**Assignment**
From the material below, return exactly the lines starting at the one that holds "The width and height of the screenshot is (646, 422)." and ending at the one that holds "799x367 pixels.". Pictures stay out of the answer.
Top of Records provided
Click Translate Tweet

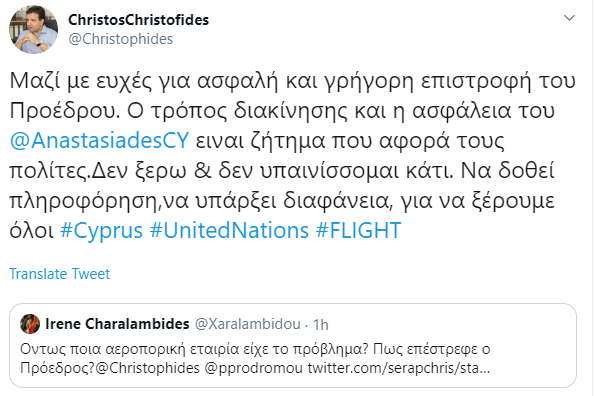coord(60,274)
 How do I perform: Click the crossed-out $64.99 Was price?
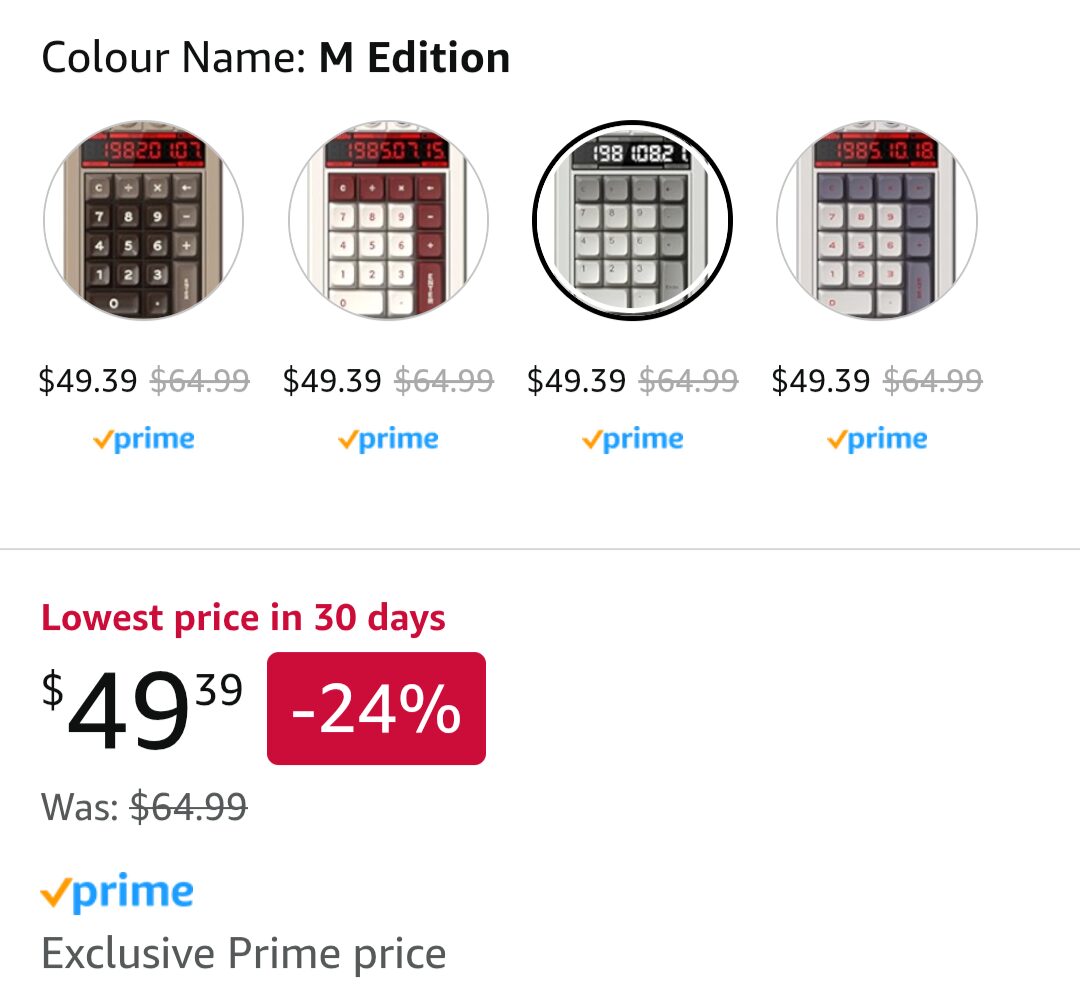coord(188,804)
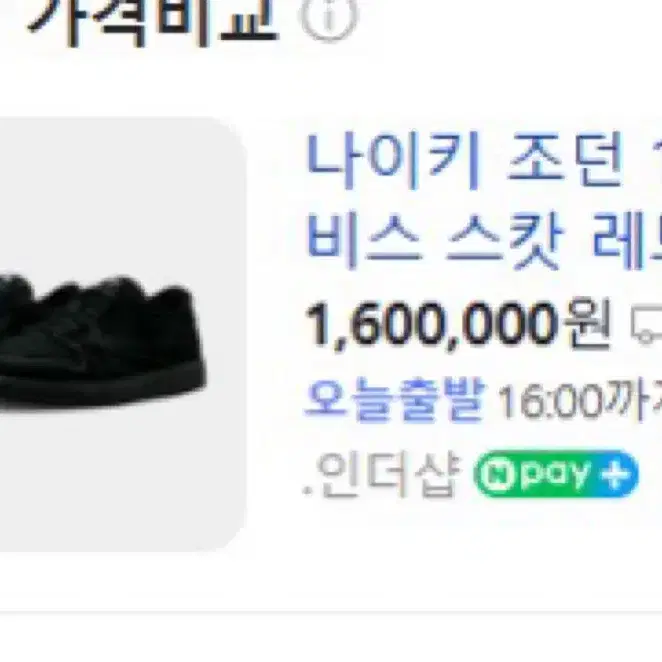
Task: Click the 가격비교 section heading
Action: (154, 21)
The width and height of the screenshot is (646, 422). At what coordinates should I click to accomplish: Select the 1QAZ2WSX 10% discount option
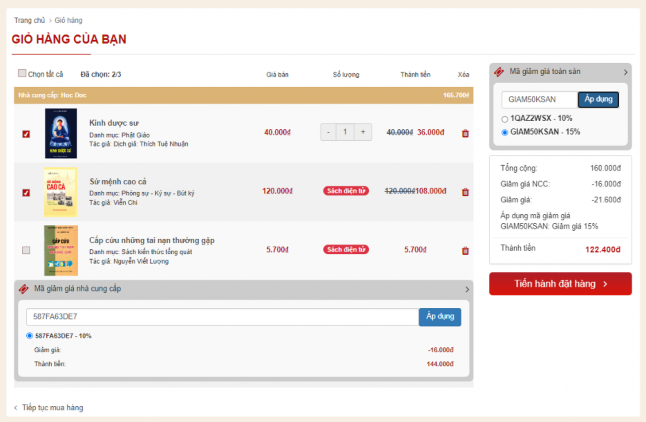pyautogui.click(x=505, y=118)
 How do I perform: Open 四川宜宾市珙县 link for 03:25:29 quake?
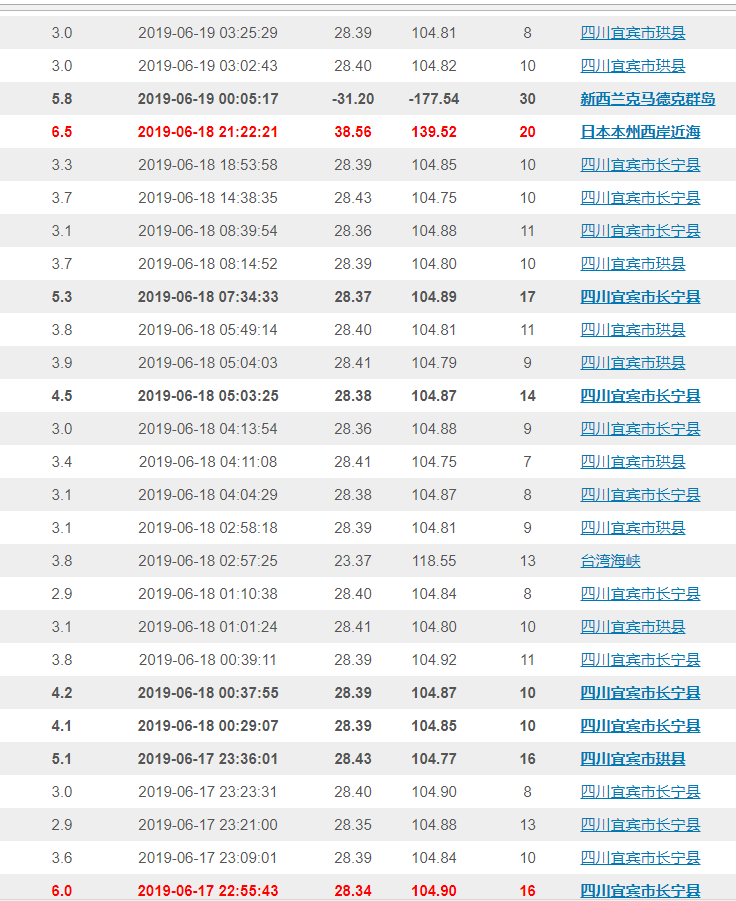pos(632,33)
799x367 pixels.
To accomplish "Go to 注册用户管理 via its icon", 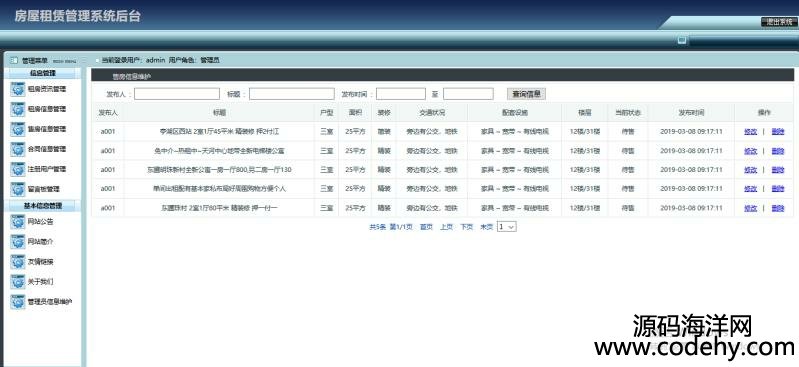I will (x=18, y=169).
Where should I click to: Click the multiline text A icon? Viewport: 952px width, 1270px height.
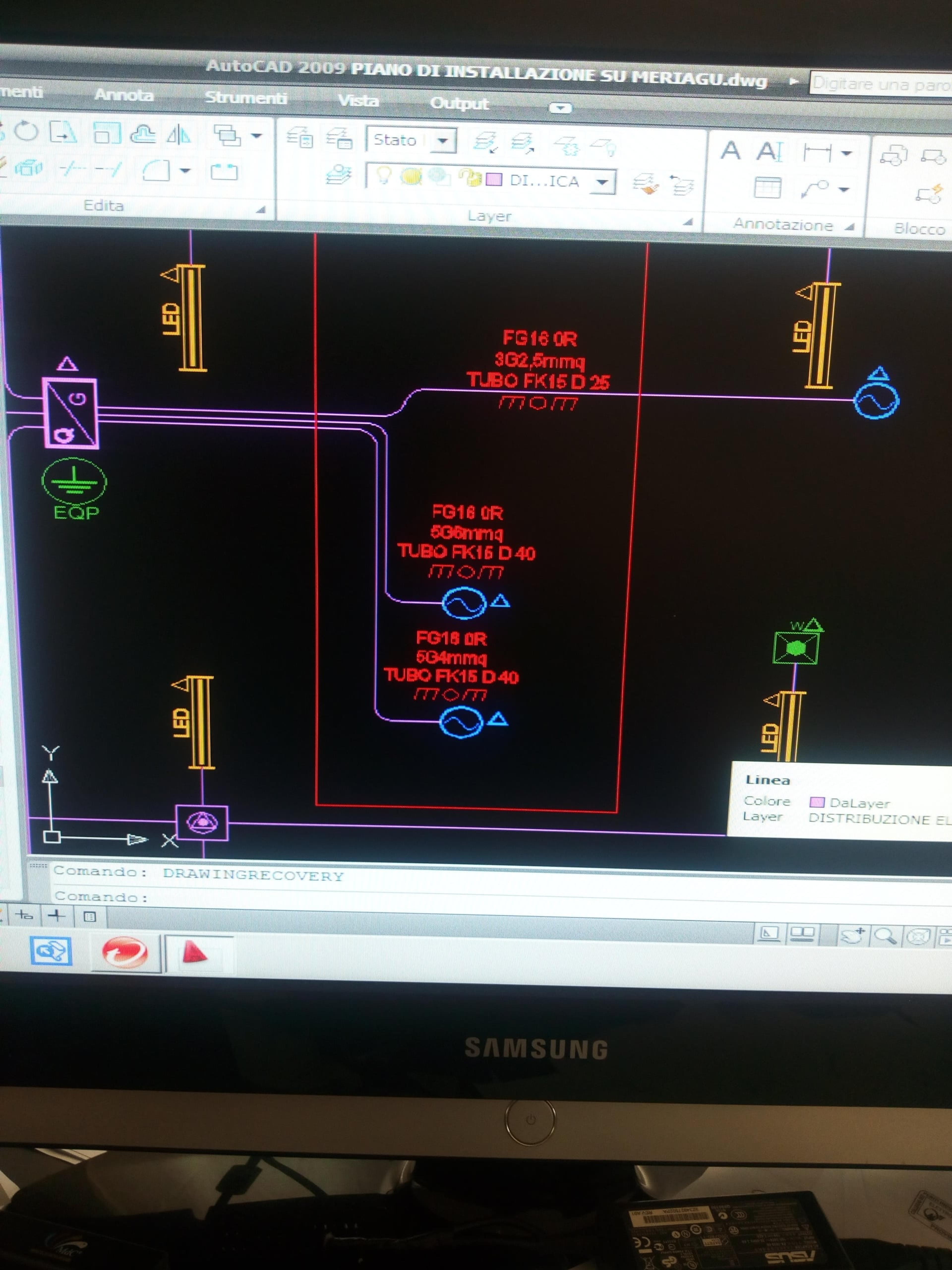pos(731,151)
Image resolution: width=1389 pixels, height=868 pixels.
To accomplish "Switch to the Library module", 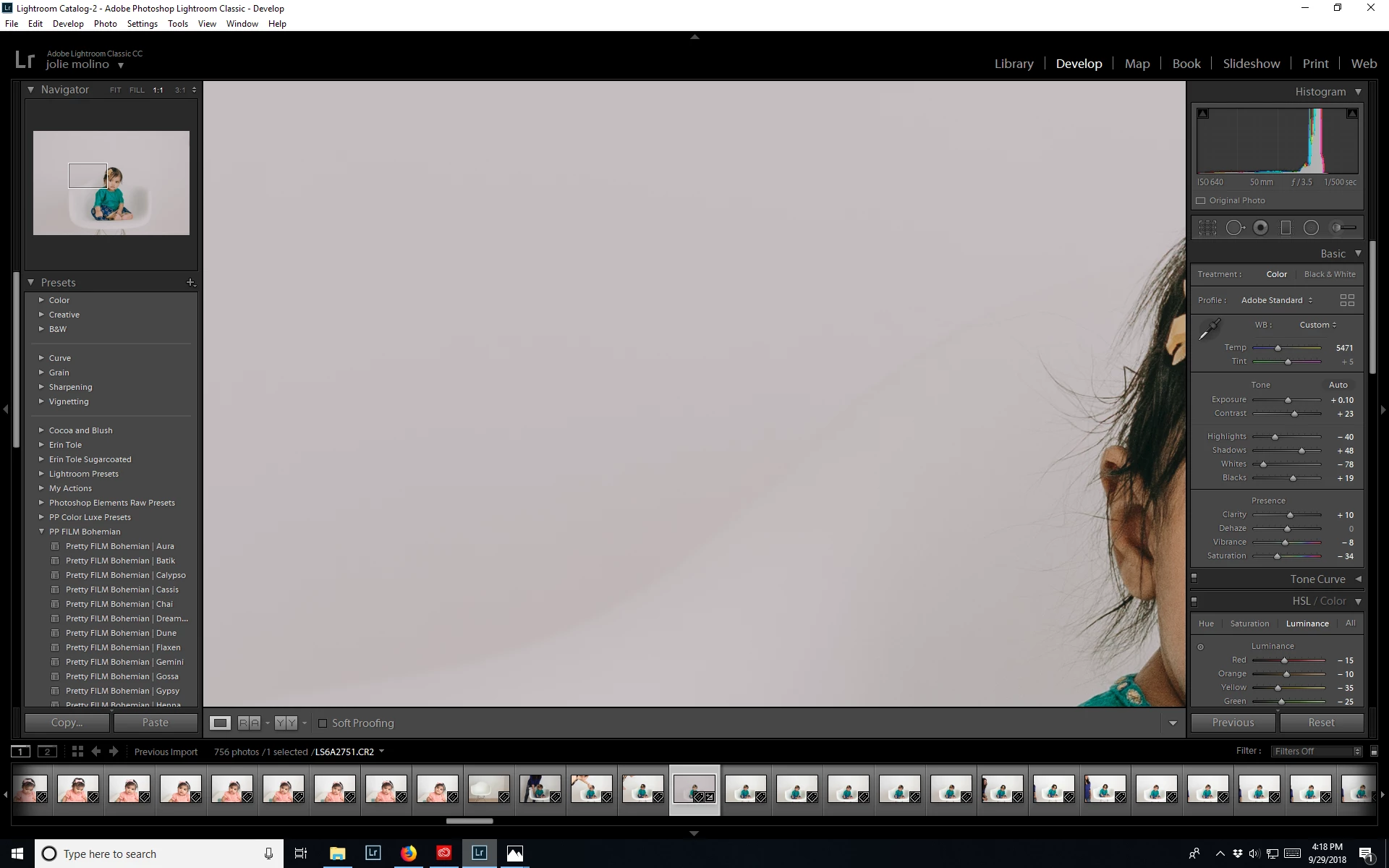I will pyautogui.click(x=1014, y=64).
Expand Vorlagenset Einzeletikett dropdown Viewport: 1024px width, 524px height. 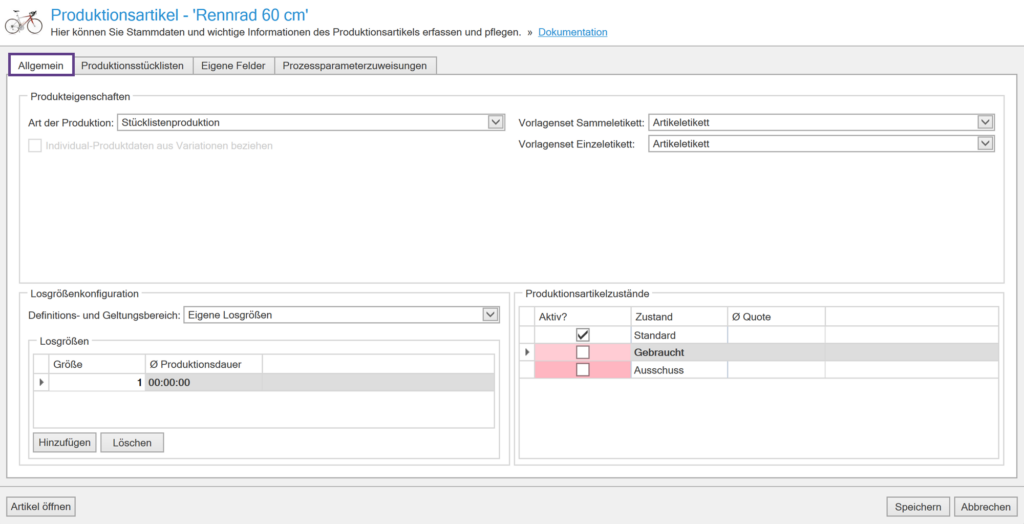[x=985, y=144]
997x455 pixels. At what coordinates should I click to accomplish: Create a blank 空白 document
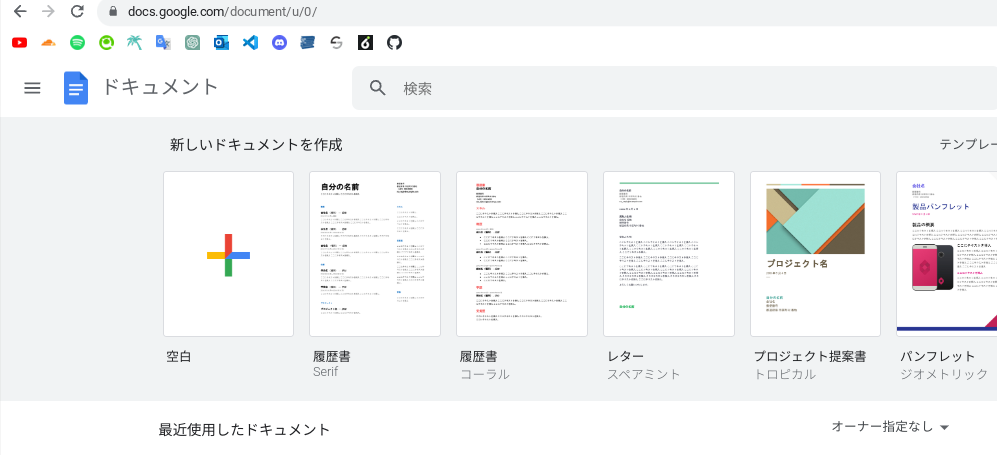click(x=228, y=254)
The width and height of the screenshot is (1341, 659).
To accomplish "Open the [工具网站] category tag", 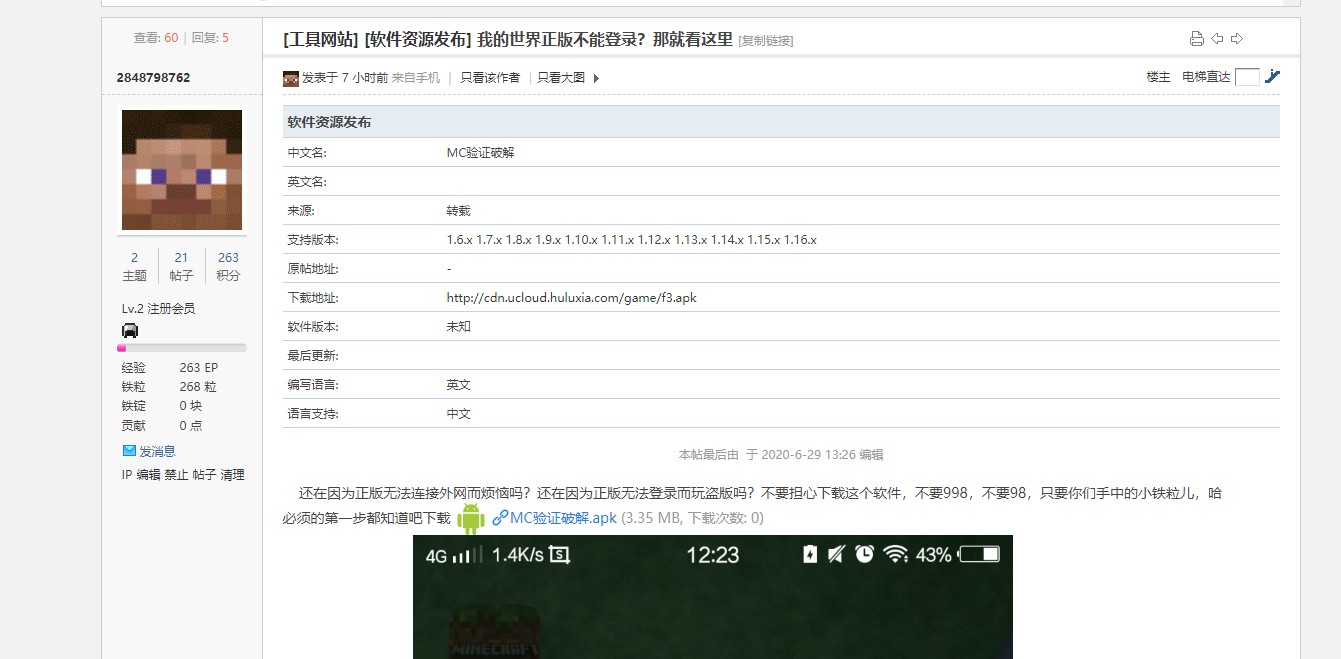I will [321, 39].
Bottom of Records provided
**Exercise response**
The width and height of the screenshot is (646, 422). At what coordinates should I click to accomplish: Select the 1QAZ2WSX 10% discount option
pyautogui.click(x=505, y=118)
 How do I perform: Open 四川宜宾市珙县 link for 03:25:29 quake?
pos(632,33)
799x367 pixels.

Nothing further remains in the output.